Cholecystokinin-8S-Induced Intracellular Calcium Signaling in Acutely Isolated Periaqueductal Gray Neurons of the Rat(Pharmacology)

Many behavior studies indicate that cholecystokinin (CCK) is related to nociception and anxiety/panic actions in the midbrain periaqueductal gray (PAG). We previously reported that a sulfated form of CCK octapeptide (CCK-8S) produced excitatory effects at both pre- and postsynaptic loci in PAG neurons using slice preparations and whole-cell patch-clamp recordings.

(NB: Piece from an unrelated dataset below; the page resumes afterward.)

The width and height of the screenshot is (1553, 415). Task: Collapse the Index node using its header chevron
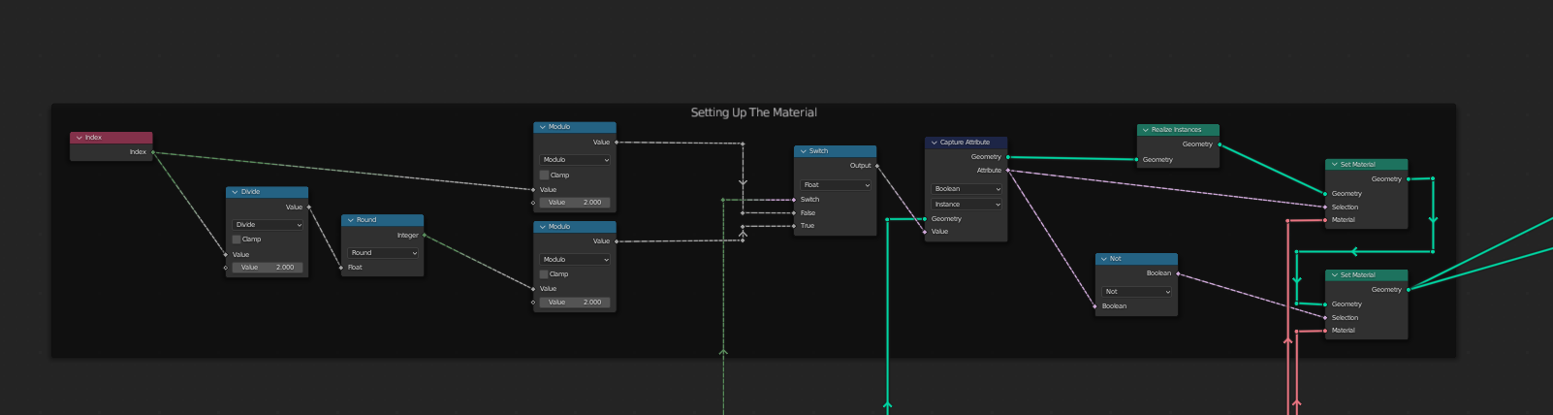tap(79, 138)
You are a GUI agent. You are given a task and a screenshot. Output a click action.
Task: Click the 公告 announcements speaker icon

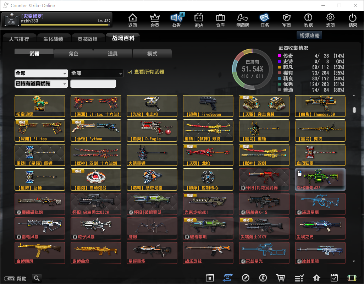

Here, we further examined the detailed mechanism of CCK-8S in acutely isolated PAG neurons of the rat using fura-2-based imaging of intracellular Ca^<2+> concentration ([Ca^<2+>]_i) and whole-cell patch-clamp recordings. Application of 1μM CCK-8S produced an increase of [Ca^<2+>]_i, and its effect did not desensitize. This CCK-8S-induced [Ca^<2+>]_i increase was inhibited by the CCK_2 receptor antagonist L-365260 but not by the CCK_1 receptor antagonist L-364718. In addition, the effect of CCK-8S was eliminated by removing extracellular Ca^<2+>, but not by an addition of the intracellular Ca^<2+> reuptake inhibitor thapsigargin. When simultaneous recordings of [Ca^<2+>]_i imaging and whole-cell patch-clamp were performed, CCK-8S-induced [Ca^<2+>]_i increase was significantly reduced at a membrane holding potential of -60mV while CCK-8S-induced inward current was still observed. Current-voltage plots revealed that CCK-8S-induced inward current reversed near the equilibrium potential for K^+ ions with a decreased membrane conductance. However, CCK-8S produced a significant inhibition on high-voltage-activated Ca^<2+> channel currents. These results suggest that CCK-8S can excite PAG neurons by inhibiting K^+ channels, and CCK-8S-induced [Ca^<2+>]_i increase occurs secondary to depolarization. The evidence presented here expands our understanding of cellular mechanisms for CCK-mediated anti-analgesic and anxiogenic actions in the PAG.